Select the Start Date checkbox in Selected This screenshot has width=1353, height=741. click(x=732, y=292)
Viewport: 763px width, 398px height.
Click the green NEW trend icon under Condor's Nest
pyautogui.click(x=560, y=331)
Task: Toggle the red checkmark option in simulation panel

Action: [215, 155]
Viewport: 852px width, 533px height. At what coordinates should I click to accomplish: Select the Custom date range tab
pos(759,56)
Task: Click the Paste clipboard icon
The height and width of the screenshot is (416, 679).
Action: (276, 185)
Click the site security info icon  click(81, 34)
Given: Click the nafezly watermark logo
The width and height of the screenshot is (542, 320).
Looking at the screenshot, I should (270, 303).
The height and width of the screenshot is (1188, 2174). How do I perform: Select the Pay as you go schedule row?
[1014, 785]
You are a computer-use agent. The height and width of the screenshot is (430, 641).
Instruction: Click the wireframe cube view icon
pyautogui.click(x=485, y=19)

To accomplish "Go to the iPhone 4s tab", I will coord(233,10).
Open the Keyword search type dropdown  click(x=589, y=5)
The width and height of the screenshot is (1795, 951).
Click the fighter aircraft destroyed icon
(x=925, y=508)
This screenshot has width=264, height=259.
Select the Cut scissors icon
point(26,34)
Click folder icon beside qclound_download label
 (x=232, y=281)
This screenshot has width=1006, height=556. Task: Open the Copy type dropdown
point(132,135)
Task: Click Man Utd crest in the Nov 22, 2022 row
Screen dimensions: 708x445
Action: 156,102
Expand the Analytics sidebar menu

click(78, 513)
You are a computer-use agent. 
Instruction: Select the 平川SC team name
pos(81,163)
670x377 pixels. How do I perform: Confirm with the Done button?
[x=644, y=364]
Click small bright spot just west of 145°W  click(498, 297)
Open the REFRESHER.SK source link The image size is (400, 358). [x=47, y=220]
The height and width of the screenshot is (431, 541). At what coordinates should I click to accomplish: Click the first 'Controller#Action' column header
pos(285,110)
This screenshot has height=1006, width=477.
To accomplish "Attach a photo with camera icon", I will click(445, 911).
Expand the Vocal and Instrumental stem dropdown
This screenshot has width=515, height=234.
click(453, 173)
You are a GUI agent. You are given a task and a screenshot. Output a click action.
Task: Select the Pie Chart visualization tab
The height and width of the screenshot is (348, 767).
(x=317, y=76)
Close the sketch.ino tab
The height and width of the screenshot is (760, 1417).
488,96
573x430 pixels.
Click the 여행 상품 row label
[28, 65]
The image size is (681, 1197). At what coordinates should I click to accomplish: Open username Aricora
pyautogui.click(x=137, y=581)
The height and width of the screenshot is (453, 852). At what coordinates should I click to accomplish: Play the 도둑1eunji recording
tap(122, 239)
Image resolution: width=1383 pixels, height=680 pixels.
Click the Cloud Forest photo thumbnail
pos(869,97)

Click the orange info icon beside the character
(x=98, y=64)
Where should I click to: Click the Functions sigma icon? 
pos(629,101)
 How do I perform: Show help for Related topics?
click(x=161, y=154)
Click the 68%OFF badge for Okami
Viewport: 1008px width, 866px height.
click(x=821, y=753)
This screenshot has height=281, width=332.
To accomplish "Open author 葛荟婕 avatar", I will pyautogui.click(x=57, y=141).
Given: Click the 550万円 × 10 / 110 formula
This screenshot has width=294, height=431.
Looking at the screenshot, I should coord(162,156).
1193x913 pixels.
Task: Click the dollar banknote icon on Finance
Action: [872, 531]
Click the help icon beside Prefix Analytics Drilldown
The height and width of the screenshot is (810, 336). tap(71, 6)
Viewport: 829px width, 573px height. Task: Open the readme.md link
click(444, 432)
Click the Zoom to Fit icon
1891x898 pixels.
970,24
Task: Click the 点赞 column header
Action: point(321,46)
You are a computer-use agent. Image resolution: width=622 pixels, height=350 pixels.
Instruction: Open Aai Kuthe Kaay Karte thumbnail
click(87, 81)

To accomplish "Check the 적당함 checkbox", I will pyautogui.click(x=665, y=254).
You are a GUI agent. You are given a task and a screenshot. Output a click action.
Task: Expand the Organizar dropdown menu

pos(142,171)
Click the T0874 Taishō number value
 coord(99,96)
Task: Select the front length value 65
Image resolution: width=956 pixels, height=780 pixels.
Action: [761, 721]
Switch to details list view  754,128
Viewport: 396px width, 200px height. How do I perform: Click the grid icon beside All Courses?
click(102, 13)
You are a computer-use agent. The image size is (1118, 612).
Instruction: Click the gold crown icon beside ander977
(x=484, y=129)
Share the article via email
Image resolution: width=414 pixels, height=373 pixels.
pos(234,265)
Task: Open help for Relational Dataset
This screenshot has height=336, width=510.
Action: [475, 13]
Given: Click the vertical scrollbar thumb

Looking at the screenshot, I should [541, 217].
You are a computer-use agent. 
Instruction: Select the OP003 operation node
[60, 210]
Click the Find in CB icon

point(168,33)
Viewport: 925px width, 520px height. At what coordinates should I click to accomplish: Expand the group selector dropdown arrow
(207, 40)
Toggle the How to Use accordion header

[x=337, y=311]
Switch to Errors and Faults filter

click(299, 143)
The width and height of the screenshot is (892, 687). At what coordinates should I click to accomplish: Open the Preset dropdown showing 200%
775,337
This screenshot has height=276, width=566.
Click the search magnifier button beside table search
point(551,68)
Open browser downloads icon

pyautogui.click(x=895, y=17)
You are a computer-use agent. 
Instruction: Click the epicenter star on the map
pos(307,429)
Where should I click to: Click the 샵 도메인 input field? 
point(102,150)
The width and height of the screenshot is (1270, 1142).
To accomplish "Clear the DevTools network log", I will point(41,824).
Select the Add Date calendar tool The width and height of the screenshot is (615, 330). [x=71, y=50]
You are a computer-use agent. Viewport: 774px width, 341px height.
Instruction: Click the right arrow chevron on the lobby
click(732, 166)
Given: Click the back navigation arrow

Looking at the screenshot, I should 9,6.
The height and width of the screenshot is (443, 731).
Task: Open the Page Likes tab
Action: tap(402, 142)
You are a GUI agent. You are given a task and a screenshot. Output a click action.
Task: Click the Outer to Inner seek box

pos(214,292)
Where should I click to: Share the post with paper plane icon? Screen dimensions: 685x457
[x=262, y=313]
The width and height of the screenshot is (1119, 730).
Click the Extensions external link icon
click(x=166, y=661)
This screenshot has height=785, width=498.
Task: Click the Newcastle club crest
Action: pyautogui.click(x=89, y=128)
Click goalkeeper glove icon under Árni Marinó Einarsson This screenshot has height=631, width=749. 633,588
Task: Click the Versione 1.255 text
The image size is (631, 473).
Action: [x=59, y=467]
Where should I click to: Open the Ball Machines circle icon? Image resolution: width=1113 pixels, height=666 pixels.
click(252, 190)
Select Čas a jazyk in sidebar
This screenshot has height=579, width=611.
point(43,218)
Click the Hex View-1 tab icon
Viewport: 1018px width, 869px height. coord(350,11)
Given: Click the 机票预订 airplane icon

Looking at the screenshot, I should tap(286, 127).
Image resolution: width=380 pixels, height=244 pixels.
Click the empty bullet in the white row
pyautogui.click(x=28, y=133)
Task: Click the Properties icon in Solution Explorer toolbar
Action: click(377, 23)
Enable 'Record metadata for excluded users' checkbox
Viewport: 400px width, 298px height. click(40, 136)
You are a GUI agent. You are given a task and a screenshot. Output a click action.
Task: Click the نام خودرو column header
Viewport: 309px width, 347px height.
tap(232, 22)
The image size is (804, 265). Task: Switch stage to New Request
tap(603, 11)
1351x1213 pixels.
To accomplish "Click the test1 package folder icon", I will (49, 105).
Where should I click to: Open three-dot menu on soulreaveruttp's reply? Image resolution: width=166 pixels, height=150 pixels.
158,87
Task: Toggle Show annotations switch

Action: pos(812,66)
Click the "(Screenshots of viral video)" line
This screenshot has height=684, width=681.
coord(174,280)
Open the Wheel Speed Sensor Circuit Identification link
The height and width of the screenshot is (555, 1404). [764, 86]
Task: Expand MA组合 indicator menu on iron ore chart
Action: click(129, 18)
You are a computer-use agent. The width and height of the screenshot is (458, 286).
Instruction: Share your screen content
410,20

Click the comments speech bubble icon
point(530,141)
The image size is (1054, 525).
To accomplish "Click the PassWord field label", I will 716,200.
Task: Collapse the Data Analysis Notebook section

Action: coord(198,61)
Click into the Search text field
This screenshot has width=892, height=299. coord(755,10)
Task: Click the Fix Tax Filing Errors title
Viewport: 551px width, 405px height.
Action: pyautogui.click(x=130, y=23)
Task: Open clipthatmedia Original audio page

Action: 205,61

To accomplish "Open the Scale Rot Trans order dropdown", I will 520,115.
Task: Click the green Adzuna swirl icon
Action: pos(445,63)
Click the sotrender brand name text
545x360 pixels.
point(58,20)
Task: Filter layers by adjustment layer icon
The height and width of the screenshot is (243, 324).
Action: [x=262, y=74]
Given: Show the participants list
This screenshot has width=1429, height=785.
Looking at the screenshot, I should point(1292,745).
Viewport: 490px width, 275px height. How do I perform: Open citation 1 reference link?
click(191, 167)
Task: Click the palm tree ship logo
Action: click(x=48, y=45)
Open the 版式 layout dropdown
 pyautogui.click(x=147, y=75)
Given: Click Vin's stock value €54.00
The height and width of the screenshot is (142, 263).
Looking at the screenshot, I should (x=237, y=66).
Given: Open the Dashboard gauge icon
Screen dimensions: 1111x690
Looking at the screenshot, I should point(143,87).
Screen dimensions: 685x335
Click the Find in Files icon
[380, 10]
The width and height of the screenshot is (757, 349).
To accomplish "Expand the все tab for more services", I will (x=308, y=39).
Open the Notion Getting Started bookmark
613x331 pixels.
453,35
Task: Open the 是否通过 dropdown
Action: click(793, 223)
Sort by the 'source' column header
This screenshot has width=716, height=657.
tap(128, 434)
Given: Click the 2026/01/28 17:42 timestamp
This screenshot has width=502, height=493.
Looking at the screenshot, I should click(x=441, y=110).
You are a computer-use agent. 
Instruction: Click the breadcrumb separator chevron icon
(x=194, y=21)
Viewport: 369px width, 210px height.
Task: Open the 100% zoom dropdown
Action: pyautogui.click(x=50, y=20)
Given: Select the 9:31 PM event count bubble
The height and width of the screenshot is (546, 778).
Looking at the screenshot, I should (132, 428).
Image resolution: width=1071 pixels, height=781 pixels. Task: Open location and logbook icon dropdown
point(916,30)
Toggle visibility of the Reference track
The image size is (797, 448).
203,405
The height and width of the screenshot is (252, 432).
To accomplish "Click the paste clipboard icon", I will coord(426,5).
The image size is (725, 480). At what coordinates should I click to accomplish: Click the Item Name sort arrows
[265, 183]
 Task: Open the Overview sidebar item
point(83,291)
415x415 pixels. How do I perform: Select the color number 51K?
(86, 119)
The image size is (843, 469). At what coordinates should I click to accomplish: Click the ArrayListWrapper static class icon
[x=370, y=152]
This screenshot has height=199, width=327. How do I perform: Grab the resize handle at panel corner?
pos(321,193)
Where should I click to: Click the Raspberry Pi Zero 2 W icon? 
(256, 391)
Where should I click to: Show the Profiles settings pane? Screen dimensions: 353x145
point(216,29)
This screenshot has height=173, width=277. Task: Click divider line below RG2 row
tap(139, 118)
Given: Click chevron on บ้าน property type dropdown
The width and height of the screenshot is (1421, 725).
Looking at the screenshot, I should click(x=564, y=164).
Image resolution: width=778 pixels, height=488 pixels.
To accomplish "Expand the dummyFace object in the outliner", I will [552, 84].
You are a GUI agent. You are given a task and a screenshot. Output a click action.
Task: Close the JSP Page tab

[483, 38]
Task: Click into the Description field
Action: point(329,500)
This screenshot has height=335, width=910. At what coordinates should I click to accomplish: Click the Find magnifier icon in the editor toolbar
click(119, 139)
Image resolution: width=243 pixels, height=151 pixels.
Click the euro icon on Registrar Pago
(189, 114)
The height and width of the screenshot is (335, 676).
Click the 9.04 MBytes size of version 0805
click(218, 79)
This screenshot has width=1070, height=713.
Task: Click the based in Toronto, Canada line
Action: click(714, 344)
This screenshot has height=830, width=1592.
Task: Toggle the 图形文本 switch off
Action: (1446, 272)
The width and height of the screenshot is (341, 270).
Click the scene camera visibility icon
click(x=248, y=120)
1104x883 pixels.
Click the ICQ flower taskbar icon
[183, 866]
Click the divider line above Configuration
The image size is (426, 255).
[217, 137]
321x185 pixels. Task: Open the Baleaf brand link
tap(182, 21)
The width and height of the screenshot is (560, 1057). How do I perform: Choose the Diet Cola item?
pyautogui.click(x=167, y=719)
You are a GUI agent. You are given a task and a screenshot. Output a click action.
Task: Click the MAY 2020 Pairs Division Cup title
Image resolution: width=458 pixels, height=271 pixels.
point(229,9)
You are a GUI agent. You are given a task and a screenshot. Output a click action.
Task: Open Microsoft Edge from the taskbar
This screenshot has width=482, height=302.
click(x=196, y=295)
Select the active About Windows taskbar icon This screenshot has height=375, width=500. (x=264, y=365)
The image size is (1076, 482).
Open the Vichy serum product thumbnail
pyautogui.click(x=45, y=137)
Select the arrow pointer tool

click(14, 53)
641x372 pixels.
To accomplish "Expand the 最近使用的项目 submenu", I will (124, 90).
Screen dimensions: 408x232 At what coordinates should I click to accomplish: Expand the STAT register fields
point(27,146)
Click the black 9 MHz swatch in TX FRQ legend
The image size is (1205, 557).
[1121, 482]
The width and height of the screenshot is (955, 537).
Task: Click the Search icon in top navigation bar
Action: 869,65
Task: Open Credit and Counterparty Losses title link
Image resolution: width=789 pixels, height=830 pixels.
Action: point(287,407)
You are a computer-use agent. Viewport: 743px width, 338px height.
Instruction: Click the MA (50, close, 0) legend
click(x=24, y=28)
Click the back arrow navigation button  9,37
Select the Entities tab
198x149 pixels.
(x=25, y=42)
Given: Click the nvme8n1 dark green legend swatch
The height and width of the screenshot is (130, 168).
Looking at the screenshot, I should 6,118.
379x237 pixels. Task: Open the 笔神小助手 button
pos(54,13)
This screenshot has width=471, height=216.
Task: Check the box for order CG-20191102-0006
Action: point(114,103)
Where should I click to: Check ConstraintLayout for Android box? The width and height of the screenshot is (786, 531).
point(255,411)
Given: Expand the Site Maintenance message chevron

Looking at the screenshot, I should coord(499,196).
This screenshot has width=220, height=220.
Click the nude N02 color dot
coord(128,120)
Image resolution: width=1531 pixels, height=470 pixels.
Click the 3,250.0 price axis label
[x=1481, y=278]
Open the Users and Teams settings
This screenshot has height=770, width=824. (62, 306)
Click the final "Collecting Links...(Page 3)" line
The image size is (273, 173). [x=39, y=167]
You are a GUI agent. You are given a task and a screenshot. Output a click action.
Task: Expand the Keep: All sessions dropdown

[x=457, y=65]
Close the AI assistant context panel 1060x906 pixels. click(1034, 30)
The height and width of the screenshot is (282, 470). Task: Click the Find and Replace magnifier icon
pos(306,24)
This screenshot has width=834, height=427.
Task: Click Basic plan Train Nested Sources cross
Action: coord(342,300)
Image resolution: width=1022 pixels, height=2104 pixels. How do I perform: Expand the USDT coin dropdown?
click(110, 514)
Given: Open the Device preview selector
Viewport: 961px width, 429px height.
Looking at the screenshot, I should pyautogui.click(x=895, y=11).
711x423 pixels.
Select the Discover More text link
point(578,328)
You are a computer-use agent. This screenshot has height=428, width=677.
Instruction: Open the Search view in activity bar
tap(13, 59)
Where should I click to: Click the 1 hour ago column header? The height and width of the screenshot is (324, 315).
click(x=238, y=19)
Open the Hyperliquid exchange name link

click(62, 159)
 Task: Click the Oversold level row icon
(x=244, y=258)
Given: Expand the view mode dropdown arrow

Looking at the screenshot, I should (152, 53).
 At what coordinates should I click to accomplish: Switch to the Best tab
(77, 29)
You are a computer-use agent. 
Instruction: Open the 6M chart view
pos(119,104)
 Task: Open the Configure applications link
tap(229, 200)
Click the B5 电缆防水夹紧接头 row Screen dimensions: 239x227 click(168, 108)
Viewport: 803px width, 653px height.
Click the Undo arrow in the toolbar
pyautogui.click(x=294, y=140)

■ ■ ■ ■

**AIM OF THE TASK:** Nothing but the lines from the one containing "Instruction: Open the 6M chart view" to the end of the entries belongs in the answer, and each must match exactly.

**RESPONSE TO THE TASK:**
Instruction: Open the 6M chart view
pos(119,104)
 Task: Open the Configure applications link
tap(229, 200)
Click the B5 电缆防水夹紧接头 row Screen dimensions: 239x227 click(168, 108)
Viewport: 803px width, 653px height.
Click the Undo arrow in the toolbar
pyautogui.click(x=294, y=140)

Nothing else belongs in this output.